*What to work on*
Restate verbatim the span of lines below between the line with "Vario Grease Genel" and the line with "Quaker Houghton Ticaret", including those two lines, and only that span.

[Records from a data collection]

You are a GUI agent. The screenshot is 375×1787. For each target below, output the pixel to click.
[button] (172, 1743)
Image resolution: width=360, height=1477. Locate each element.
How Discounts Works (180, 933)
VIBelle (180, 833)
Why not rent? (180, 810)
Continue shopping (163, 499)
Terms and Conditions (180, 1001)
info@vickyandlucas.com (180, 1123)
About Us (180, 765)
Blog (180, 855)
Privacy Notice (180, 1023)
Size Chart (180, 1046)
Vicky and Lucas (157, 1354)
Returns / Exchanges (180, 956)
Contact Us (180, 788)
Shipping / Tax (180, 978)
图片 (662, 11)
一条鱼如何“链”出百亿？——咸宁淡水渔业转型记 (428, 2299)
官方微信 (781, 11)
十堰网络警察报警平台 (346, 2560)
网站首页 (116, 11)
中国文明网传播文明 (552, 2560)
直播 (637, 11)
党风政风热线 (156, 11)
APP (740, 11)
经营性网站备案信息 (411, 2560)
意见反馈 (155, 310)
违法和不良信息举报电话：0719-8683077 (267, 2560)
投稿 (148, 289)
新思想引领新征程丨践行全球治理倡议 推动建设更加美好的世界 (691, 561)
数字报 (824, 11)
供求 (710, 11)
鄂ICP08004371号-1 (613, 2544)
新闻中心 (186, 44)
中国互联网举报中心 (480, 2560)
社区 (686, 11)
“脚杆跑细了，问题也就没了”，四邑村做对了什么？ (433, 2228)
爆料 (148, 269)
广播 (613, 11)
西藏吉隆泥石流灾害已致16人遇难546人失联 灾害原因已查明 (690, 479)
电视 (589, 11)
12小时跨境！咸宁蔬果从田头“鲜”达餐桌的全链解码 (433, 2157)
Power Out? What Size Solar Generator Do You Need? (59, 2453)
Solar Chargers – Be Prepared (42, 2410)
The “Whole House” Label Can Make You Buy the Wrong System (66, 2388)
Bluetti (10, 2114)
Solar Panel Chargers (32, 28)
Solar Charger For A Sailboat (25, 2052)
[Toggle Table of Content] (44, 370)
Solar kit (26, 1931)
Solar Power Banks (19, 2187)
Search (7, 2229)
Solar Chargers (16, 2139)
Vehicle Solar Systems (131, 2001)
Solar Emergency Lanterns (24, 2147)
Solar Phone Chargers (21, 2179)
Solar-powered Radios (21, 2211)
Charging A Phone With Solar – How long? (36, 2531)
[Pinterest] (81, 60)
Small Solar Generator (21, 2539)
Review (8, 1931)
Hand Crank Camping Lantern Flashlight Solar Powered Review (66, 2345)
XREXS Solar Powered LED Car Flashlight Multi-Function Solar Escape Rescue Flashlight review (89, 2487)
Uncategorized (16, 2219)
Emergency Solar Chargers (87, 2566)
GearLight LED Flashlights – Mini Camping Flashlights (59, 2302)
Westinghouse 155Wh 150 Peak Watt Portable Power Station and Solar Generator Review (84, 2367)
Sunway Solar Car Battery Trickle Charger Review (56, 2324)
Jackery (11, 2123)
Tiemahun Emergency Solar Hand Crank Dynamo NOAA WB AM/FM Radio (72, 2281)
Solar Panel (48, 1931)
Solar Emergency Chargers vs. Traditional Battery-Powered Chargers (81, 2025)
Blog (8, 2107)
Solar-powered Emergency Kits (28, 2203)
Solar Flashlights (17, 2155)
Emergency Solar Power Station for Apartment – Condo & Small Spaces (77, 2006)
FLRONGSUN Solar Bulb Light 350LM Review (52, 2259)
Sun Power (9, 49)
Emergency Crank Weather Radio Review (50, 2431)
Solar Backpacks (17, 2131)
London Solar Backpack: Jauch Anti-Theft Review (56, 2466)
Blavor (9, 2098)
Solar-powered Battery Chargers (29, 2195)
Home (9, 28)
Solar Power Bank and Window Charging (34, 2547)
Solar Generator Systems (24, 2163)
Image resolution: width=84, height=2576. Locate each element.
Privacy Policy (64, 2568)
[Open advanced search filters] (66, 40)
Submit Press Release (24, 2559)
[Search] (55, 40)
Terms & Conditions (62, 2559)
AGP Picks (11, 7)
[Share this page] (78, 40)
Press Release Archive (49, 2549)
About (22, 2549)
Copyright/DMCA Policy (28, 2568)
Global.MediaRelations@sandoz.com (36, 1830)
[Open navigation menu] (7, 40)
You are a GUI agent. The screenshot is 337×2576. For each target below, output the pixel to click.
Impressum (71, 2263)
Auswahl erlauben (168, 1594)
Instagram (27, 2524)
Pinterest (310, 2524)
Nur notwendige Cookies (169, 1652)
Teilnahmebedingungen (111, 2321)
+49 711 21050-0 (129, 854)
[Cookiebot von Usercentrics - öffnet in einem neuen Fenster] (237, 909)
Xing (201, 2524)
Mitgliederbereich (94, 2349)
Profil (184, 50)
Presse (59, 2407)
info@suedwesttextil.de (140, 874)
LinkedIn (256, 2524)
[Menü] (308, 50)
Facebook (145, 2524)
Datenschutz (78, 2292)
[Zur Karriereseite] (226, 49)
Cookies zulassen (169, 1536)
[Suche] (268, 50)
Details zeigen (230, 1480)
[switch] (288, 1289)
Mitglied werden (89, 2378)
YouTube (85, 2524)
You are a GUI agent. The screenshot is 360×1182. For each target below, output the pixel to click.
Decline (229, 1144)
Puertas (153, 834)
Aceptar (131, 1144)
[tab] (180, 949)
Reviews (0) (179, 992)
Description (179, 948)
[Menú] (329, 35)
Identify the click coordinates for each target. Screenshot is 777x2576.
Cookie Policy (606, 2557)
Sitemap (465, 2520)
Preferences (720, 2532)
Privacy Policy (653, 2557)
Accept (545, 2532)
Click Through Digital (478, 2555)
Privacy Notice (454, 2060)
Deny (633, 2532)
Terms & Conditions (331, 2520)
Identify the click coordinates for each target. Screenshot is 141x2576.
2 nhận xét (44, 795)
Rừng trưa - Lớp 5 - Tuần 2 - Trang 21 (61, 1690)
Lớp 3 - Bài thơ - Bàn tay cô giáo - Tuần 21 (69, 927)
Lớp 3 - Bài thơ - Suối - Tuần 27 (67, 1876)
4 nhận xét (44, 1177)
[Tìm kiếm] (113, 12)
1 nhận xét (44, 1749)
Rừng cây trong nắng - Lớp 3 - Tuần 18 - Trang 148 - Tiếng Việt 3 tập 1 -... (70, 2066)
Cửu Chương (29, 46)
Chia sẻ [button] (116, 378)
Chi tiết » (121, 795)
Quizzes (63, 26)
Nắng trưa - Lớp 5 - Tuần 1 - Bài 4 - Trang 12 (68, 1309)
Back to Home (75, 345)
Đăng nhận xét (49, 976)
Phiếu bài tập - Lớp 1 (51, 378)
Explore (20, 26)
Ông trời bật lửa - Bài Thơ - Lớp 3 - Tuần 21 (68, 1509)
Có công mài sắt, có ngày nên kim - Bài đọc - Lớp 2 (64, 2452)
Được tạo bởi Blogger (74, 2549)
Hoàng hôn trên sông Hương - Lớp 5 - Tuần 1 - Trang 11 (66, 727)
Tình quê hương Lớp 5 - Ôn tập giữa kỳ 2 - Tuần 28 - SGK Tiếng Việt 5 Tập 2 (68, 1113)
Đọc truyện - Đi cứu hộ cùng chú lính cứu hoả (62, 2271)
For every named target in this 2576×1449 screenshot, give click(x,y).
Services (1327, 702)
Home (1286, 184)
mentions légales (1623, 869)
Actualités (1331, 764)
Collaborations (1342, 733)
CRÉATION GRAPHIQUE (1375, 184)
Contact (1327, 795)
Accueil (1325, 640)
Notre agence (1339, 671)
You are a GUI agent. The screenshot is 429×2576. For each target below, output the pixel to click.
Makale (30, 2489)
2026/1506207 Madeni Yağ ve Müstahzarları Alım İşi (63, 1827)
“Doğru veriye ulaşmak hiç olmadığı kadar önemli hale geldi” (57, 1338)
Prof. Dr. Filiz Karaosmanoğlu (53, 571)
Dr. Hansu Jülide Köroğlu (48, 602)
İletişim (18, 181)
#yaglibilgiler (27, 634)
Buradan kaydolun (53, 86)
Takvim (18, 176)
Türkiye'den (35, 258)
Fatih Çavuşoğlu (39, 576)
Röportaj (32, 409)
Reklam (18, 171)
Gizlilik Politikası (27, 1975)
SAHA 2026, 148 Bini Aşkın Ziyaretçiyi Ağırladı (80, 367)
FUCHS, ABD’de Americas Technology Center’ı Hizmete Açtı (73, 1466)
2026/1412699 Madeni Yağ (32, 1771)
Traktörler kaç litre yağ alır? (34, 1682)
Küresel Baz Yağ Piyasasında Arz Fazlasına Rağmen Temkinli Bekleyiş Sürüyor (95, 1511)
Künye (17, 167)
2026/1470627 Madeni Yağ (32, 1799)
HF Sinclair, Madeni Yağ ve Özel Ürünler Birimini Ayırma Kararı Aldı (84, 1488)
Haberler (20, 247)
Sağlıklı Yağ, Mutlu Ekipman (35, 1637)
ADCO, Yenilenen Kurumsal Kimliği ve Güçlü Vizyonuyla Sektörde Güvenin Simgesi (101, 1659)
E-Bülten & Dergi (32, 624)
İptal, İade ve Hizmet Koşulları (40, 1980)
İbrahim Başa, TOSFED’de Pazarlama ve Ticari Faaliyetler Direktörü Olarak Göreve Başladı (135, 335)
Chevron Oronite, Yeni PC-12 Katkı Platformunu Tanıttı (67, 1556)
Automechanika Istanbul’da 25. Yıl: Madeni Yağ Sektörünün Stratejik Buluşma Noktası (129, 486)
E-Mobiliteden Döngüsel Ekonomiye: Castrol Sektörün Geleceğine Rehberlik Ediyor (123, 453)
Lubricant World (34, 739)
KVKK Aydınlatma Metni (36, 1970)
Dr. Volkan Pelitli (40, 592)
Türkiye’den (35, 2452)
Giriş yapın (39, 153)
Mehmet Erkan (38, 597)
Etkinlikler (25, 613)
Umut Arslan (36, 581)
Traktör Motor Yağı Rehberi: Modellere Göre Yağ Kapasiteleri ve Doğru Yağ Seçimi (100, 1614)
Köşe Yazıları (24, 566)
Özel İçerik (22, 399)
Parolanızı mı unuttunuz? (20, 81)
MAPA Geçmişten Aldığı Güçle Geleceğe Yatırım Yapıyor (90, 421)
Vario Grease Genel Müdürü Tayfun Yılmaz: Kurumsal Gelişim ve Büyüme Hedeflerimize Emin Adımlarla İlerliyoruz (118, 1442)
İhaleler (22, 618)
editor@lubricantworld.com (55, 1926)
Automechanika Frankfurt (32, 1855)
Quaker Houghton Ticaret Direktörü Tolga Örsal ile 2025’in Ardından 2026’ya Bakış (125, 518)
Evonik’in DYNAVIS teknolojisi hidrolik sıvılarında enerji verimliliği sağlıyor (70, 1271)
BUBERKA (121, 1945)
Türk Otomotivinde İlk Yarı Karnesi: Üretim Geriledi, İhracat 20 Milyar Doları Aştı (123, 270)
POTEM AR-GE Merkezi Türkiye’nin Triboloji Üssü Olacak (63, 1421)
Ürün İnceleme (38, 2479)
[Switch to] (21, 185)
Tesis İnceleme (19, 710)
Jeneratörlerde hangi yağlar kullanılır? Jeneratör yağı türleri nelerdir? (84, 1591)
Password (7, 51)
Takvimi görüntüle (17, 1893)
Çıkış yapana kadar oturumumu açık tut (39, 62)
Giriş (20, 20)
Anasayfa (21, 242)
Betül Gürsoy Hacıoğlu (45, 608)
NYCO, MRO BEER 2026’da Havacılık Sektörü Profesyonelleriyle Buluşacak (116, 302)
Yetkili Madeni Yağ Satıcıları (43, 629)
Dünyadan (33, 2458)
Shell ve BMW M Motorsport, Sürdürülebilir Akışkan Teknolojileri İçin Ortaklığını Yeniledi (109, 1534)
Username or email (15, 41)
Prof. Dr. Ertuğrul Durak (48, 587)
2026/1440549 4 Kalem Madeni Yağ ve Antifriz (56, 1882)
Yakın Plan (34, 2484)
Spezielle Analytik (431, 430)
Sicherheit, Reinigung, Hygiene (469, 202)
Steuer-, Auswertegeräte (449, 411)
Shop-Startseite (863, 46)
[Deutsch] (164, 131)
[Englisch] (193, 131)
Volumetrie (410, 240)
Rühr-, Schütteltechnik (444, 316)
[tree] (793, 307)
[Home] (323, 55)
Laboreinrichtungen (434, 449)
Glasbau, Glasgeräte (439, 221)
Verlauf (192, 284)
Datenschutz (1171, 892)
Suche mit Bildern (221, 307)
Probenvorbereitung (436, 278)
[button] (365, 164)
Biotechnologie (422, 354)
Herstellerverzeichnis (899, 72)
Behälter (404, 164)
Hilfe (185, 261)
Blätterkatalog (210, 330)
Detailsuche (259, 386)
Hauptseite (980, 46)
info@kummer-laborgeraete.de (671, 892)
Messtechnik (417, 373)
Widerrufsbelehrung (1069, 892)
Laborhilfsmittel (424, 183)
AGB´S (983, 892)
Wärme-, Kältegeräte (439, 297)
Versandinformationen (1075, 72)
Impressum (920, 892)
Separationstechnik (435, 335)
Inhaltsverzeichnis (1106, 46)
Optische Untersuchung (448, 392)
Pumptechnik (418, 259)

*Solved exercise*
Vario Grease Genel Müdürü Tayfun Yılmaz: Kurumsal Gelişim ve Büyüme Hedeflerimize Emin Adımlarla İlerliyoruz (118, 1442)
İhaleler (22, 618)
editor@lubricantworld.com (55, 1926)
Automechanika Frankfurt (32, 1855)
Quaker Houghton Ticaret Direktörü Tolga Örsal ile 2025’in Ardından 2026’ya Bakış (125, 518)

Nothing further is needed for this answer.